Source passage »
[Start]

Our long running involvement with Victorian England came to an end last night, well at least the Downton Abbey part of it did. What perhaps was not always obvious to fans of the show was the way that the fictional Crawley family was in fact a parable for a very real transition that is in some ways still ongoing.
Part of the charm of the show, in addition to the delicious snark of the Dowager Countess, was the way that we were able to look, with sufficient chronological distance, on the habits and customs of an era that has since vanished from the earth. If I have any quibbles with the show it is simply that it sometimes took the paradigmatic differences between the historical setting and the audience rather for granted. The most likable characters were also the ones who accepted our modern values (think Tom Branson, and Cora Crawley, who was literally an American with many of the attendant libertine values). The most definitively Victorian characters (The Dowager, and Carson) took time to get to like, even if they were amusing. And to the very end of the show there were still instances where modern audiences were left wondering what in the actual world was motivating people. With regard to the central drama of the final season: the romance between Edith and Bertie Pelham with the complication of Marigold (a child born out of wedlock to Edith), the whole scenario seems rather like a mountain being made out of a molehill to modern sensibilities, and Bertie's mother calling Edith "damaged goods," practically makes you want to slap her upside her aristocratic head, hard.
Why compassion and just plain common sense can't seem to take precedent over propriety and appearances is, I think, part of why the drama is so intriguing to folks these days. We get to feel just slightly superior to these people who, had we lived in the era, been certainly considered our betters.

[End]

Given problem »
Extend the Downton Abbey essay above with one or two more paragraphs, starting right after its last sentence.

Data »

[Start]

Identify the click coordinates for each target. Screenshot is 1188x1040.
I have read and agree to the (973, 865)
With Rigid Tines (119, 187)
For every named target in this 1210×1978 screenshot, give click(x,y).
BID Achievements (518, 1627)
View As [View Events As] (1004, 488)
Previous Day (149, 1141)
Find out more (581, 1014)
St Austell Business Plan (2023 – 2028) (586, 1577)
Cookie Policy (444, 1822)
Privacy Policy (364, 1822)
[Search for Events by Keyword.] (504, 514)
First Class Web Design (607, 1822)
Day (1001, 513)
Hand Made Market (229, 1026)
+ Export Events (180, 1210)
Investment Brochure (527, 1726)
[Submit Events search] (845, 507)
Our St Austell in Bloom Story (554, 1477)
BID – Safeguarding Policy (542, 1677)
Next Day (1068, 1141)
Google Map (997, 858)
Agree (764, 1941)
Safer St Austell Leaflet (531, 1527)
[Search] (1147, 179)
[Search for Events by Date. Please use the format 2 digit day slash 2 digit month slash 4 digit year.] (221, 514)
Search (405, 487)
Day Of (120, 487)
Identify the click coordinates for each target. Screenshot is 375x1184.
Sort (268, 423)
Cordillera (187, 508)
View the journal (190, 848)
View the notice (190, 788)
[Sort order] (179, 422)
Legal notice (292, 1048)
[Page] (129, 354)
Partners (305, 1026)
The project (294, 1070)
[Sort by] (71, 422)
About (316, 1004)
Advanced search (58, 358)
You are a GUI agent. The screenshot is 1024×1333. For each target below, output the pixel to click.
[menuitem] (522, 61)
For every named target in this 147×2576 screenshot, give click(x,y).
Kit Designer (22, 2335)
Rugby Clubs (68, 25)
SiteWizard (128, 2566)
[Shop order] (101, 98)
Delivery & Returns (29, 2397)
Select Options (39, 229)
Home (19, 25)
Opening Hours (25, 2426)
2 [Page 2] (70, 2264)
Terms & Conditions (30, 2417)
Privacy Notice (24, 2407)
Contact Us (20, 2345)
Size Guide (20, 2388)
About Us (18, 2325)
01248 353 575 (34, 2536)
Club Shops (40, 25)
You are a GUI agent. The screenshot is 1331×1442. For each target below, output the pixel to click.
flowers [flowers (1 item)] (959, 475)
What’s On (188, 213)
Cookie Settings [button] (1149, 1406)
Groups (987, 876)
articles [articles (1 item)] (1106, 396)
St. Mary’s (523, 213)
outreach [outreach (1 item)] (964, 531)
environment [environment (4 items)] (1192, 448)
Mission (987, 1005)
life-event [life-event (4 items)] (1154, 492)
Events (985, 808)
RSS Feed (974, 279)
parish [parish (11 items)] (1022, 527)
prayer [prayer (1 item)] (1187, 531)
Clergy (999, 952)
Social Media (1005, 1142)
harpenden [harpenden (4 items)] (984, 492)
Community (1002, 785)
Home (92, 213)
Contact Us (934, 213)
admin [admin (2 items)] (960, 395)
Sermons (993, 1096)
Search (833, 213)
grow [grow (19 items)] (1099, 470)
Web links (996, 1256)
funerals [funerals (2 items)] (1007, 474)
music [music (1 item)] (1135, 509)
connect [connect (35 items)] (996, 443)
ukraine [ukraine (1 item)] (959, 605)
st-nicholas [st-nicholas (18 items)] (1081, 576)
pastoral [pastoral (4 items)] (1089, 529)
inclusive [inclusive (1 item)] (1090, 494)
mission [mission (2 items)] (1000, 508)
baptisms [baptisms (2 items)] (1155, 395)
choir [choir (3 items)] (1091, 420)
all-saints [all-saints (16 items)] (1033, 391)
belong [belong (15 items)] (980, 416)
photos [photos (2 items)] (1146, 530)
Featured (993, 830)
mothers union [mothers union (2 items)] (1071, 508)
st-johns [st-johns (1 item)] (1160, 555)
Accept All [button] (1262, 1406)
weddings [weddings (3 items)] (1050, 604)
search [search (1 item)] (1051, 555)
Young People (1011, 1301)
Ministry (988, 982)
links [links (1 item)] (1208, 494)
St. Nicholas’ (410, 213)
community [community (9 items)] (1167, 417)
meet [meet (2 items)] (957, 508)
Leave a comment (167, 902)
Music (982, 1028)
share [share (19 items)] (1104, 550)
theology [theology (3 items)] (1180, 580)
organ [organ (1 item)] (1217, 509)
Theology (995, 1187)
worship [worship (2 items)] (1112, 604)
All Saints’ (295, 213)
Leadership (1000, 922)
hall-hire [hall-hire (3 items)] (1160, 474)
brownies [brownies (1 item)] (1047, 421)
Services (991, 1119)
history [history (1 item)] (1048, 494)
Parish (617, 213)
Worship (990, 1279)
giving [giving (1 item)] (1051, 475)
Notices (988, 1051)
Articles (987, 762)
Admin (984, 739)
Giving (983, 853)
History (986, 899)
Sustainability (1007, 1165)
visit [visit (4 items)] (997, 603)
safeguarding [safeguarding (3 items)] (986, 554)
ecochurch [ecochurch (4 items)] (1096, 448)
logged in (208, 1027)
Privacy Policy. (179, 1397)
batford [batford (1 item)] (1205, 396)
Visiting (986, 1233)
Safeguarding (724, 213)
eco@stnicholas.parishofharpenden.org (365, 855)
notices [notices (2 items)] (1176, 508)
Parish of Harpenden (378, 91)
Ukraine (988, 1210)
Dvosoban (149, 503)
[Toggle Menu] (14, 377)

[End]

Output for this exercise »
I found Victorian sensibility infuriating at times, but I also glimpsed its value, and so was able to mourn the passing of an era with the characters of Downton. The value came in terms of dignity of human beings. The servants had dignity, the peasants had dignity, and the Lords and Ladies had dignity of a sort that had become so inflated that it was brittle. Admittedly part of this assumption is based on the particular slant allowed to us by fiction, not all Lords were as beneficent and gracious as Lord Grantham, nor as personally concerned with the struggles of their tenants and servants, but I think Grantham gives us a rather good sketch of what the ideal was supposed to be: a man of privilege who understood and felt the weight of his responsibility for those to whom he was Lord. Dissolving that bond has not eliminated the aristocracy, but it has put the rest of us on shakier ground. These days it is rare to find an aristocrat that feels such a powerful sense of responsibility towards the "little people." Perhaps it was rare then too, but history tells us that it certainly was a value that many of the landed class took rather seriously.
The way of life was, in a word, spectacular, and largely mutually beneficial, but it was, as I said, brittle. Scandal was so dangerous because it dropped the mask of superiority. Common townspeople could have affairs and illegitimate children and simple deal with some tongue clucking from the neighbors, but for a daughter of the Lord to be proved "immoral," threatened the very order of things. The commoners had to accept that the aristocracy was of a higher quality than themselves. American ideas like equality and democracy were a death knell to those assumptions. The Dowager and Isobel Crawley had a conversation about moving into the future during the finale last night, where Isobel, ever the chipper foil to Violet, was talking about how things must always move forward. The Dowager in her typical wry way, said something along the lines of, "If only we had a choice." The clear implication was that if she had her way she would gladly retreat into the past, back to the time when the order of things was not quite so uncertain.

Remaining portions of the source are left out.